Film français de James Huth (2022), avec Jamel Debbouze, Daniel Auteuil, Simon Fallu, Alice Belaïdi, Anna Cervinka, Salim Kissari, Lucie Fabry… 1h52. Sortie le 19 octobre 2022.
Simon Fallu
La mécanique, on la connaît : c’est celle huilée par Francis Veber à l’attention de Pierre Richard dans le premier de ses douze films en tant que réalisateur, Le jouet (1976). L’histoire d’un sale gosse de riche pourri gâté qui demande à son père de lui offrir un homme corvéable à merci afin de lui servir de souffre-douleur et exécuter ses moindres volontés. À cette nuance près que le gamin souffre de l’absence de sa mère et de l’indifférence de son père qu’il va trouver à combler au contact de ce compagnon de jeu compatissant. Près d’un demi-siècle plus tard, le même postulat de départ donne lieu à un traitement ancré dans une société où tout a changé, sinon la fracture sociale devenue un véritable abîme. Et si le point de départ est identique, la personnalité de l’interprète du rôle-titre imprime sa marque personnelle. Là où Pierre Richard jouait sur le registre lunaire qui l’a rendu célèbre, Jamel incarne un petit malin des cités que sa prochaine paternité contraint à faire face à ses responsabilités et à devenir adulte, en la personne de sa compagne enceinte, la toujours délicieuse Alice Belaïdi. Une situation d’autant plus cornélienne qu’il devient malgré lui le souffre-douleur d’un gamin (Simon Fallu) au contact duquel il n’aura d’autre choix que de mûrir, en passant du stade de partenaire de jeu à celui de père à part entière.
Jamel Debbouze
Habitué à réaliser des œuvres de commande et à faire briller des acteurs célèbres, James Huth s’est illustré dans ce registre avec des fortunes diverses, qu’il s’agisse de Jean Dujardin dans Brice de Nice (2005) et Lucky Luke (2009), Gad Elmaleh dans Un bonheur n’arrive jamais seul (2012), Christian Clavier, Michaël Youn et Ramzy Bedia dans Rendez-vous chez les Malawas (2019). C’est toutefois la première fois qu’il se frotte à un classique dont la nécessité de réaliser un remake ne s’imposait pas nécessairement. Reste que si les temps ont bien changé depuis près d’un demi-siècle, la satire sociale imaginée par Francis Veber demeure plus actuelle que jamais.
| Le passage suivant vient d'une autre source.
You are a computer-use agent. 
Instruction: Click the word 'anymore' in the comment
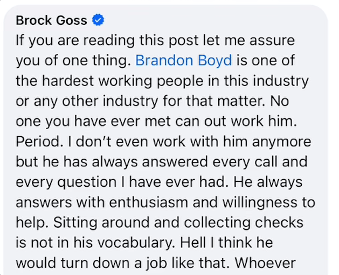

James Huth creuse la personnalité de ses protagonistes : face à Jamel qui est de toute évidence un peu âgé pour ce rôle de futur père au comportement immature, mais excelle sur ce registre devenu chez lui comme une seconde nature, l’enfant dont il a la charge a mûri sous l’effet de la perte de sa mère. Quant à son magnat de père, reclus dans son chagrin et son rôle social, il se révèle incapable d’assumer ses responsabilités, sans manifester pour autant le cynisme glacial qui caractérisait le personnage campé par Michel Bouquet chez Francis Veber. Huth trouve en outre quelques jolies idées de mise en scène, notamment lorsqu’il filme la cité comme un décor des Mille et une nuits. Le nouveau jouet s’impose comme la relecture au goût du jour d’un classique qui confirme sa puissance universelle dans un contexte pourtant très différent.